Curry leaves add that indefinable flavour to South Indian dishes, without which they are incomplete. They are an exclusive Indian garnish that gives a subtle taste and aroma to almost all South Indian dishes. Curry leaves don’t taste like curry – they assumed that name because of their ubiquitous use in the dishes of South India.
Whole leaves are added to ghee, coconut oil or Indian sesame oil when making a tadka – popping mustard seeds and/or cumin seeds.
A curry leaf is compound and consists of up to 20 small leaves arranged in pairs along a middle rib. For cooking purposes, the leaves are torn from the rib to facilitate cooking and eating. In South Indian recipes ten curry leaves more often than not refers to ten of the small leaves, or about one half to one full leaf, rather than ten large ribbed leaves.
The leaves can be used fresh or dried (but fresh are infinitely better) and are added to oil either at the beginning of making a dish or towards the end. The oil carries the flavour of the leaves better than water based liquids.

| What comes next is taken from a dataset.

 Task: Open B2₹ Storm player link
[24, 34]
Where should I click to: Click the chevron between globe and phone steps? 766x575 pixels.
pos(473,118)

Dried curry leaves may be ground into a powder and added to dishes in small quantities. At the end of a season, in fact, as the curry leaf trees are pruned, I take the leaves and dry them. When completely dry they are ground into powder. I like to make a chilli powder by mixing them with home-ground dried chillies. It is not traditional but it is very delicious.
Curry leaves are an appetiser ad a digestive stimulant which has. cooling effect. The leaf has a butter and pungent taste that helps promote the movements of the intestines and activates digestive secretions. Its effects are similar to cumin seeds, being pacifying to vata and kapha and mildly stimulating to pitta.